● **Set task**
In the material below, rename "GUI agent" to "desktop agent" wherever it occurs and reproduce the lines with no other change.

(Element and text position data)
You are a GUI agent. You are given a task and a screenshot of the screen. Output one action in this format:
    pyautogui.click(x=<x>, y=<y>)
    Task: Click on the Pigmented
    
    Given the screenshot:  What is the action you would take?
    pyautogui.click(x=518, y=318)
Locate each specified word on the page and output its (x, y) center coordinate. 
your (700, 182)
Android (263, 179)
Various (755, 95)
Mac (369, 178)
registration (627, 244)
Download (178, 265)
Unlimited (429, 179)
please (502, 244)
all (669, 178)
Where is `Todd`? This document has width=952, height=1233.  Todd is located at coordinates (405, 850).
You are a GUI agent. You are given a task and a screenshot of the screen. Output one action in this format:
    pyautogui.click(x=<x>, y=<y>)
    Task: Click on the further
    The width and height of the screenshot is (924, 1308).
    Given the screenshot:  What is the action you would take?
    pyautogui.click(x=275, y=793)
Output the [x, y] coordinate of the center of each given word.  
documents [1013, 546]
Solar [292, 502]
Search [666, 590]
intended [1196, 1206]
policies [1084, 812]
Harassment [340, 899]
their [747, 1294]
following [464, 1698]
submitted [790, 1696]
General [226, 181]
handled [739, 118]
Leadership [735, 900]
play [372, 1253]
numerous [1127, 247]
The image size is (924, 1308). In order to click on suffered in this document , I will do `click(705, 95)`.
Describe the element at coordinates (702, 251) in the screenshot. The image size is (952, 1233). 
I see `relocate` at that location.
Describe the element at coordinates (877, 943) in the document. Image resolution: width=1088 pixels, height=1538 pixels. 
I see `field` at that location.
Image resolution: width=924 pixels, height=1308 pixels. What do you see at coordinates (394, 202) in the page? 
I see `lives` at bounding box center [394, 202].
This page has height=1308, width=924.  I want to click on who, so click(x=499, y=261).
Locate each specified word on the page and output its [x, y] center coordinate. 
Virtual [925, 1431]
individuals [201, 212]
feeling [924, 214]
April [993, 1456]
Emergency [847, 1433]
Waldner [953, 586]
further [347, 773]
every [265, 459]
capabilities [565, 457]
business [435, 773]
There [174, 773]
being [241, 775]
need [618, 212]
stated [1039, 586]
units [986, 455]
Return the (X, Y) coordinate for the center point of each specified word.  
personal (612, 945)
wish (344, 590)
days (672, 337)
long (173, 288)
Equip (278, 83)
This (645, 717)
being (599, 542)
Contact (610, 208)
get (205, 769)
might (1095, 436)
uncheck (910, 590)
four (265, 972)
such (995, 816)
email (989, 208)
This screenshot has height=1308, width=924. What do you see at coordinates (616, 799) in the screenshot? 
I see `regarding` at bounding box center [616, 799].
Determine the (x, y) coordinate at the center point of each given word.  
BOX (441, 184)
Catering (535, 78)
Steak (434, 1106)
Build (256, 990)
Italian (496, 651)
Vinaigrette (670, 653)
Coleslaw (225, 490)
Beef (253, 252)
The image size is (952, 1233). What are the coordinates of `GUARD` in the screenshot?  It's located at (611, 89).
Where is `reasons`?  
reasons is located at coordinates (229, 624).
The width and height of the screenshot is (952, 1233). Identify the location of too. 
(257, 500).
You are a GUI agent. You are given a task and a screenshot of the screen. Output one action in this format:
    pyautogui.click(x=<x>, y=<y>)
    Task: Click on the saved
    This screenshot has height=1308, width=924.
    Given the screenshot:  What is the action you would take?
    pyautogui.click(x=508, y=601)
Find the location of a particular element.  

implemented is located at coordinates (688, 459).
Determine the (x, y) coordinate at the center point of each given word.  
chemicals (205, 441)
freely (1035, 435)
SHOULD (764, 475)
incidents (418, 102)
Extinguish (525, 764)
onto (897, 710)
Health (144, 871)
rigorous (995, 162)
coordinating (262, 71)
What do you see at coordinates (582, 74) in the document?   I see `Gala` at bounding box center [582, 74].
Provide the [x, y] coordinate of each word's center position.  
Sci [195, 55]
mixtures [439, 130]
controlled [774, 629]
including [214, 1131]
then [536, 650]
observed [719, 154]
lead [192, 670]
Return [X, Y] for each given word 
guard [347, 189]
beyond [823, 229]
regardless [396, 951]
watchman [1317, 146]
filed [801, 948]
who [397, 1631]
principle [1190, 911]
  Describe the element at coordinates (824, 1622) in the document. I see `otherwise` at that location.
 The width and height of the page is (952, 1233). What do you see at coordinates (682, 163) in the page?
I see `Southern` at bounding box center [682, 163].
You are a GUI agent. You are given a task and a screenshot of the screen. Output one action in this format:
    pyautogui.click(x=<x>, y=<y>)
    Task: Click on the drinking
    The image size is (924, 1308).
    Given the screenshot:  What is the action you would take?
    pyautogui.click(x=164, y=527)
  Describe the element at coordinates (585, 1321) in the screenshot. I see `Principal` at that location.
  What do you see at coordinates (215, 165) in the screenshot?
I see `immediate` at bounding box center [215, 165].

● **Final result**
You are a desktop agent. You are given a task and a screenshot of the screen. Output one action in this format:
    pyautogui.click(x=<x>, y=<y>)
    Task: Click on the Pigmented
    
    Given the screenshot:  What is the action you would take?
    pyautogui.click(x=518, y=318)
Locate each specified word on the page and output its (x, y) center coordinate. 
your (700, 182)
Android (263, 179)
Various (755, 95)
Mac (369, 178)
registration (627, 244)
Download (178, 265)
Unlimited (429, 179)
please (502, 244)
all (669, 178)
Where is `Todd`? This document has width=952, height=1233.  Todd is located at coordinates (405, 850).
You are a desktop agent. You are given a task and a screenshot of the screen. Output one action in this format:
    pyautogui.click(x=<x>, y=<y>)
    Task: Click on the further
    The width and height of the screenshot is (924, 1308).
    Given the screenshot:  What is the action you would take?
    pyautogui.click(x=275, y=793)
Output the [x, y] coordinate of the center of each given word.  
documents [1013, 546]
Solar [292, 502]
Search [666, 590]
intended [1196, 1206]
policies [1084, 812]
Harassment [340, 899]
their [747, 1294]
following [464, 1698]
submitted [790, 1696]
General [226, 181]
handled [739, 118]
Leadership [735, 900]
play [372, 1253]
numerous [1127, 247]
The image size is (924, 1308). In order to click on suffered in this document , I will do `click(705, 95)`.
Describe the element at coordinates (702, 251) in the screenshot. The image size is (952, 1233). 
I see `relocate` at that location.
Describe the element at coordinates (877, 943) in the document. Image resolution: width=1088 pixels, height=1538 pixels. 
I see `field` at that location.
Image resolution: width=924 pixels, height=1308 pixels. What do you see at coordinates (394, 202) in the page? 
I see `lives` at bounding box center [394, 202].
This page has height=1308, width=924.  I want to click on who, so click(x=499, y=261).
Locate each specified word on the page and output its [x, y] center coordinate. 
Virtual [925, 1431]
individuals [201, 212]
feeling [924, 214]
April [993, 1456]
Emergency [847, 1433]
Waldner [953, 586]
further [347, 773]
every [265, 459]
capabilities [565, 457]
business [435, 773]
There [174, 773]
being [241, 775]
need [618, 212]
stated [1039, 586]
units [986, 455]
Return the (X, Y) coordinate for the center point of each specified word.  
personal (612, 945)
wish (344, 590)
days (672, 337)
long (173, 288)
Equip (278, 83)
This (645, 717)
being (599, 542)
Contact (610, 208)
get (205, 769)
might (1095, 436)
uncheck (910, 590)
four (265, 972)
such (995, 816)
email (989, 208)
This screenshot has height=1308, width=924. What do you see at coordinates (616, 799) in the screenshot? 
I see `regarding` at bounding box center [616, 799].
Determine the (x, y) coordinate at the center point of each given word.  
BOX (441, 184)
Catering (535, 78)
Steak (434, 1106)
Build (256, 990)
Italian (496, 651)
Vinaigrette (670, 653)
Coleslaw (225, 490)
Beef (253, 252)
The image size is (952, 1233). What are the coordinates of `GUARD` in the screenshot?  It's located at (611, 89).
Where is `reasons`?  
reasons is located at coordinates (229, 624).
The width and height of the screenshot is (952, 1233). Identify the location of too. 
(257, 500).
You are a desktop agent. You are given a task and a screenshot of the screen. Output one action in this format:
    pyautogui.click(x=<x>, y=<y>)
    Task: Click on the saved
    This screenshot has height=1308, width=924.
    Given the screenshot:  What is the action you would take?
    pyautogui.click(x=508, y=601)
Find the location of a particular element.  

implemented is located at coordinates (688, 459).
Determine the (x, y) coordinate at the center point of each given word.  
chemicals (205, 441)
freely (1035, 435)
SHOULD (764, 475)
incidents (418, 102)
Extinguish (525, 764)
onto (897, 710)
Health (144, 871)
rigorous (995, 162)
coordinating (262, 71)
What do you see at coordinates (582, 74) in the document?   I see `Gala` at bounding box center [582, 74].
Provide the [x, y] coordinate of each word's center position.  
Sci [195, 55]
mixtures [439, 130]
controlled [774, 629]
including [214, 1131]
then [536, 650]
observed [719, 154]
lead [192, 670]
Return [X, Y] for each given word 
guard [347, 189]
beyond [823, 229]
regardless [396, 951]
watchman [1317, 146]
filed [801, 948]
who [397, 1631]
principle [1190, 911]
  Describe the element at coordinates (824, 1622) in the document. I see `otherwise` at that location.
 The width and height of the page is (952, 1233). What do you see at coordinates (682, 163) in the page?
I see `Southern` at bounding box center [682, 163].
You are a desktop agent. You are given a task and a screenshot of the screen. Output one action in this format:
    pyautogui.click(x=<x>, y=<y>)
    Task: Click on the drinking
    The image size is (924, 1308).
    Given the screenshot:  What is the action you would take?
    pyautogui.click(x=164, y=527)
  Describe the element at coordinates (585, 1321) in the screenshot. I see `Principal` at that location.
  What do you see at coordinates (215, 165) in the screenshot?
I see `immediate` at bounding box center [215, 165].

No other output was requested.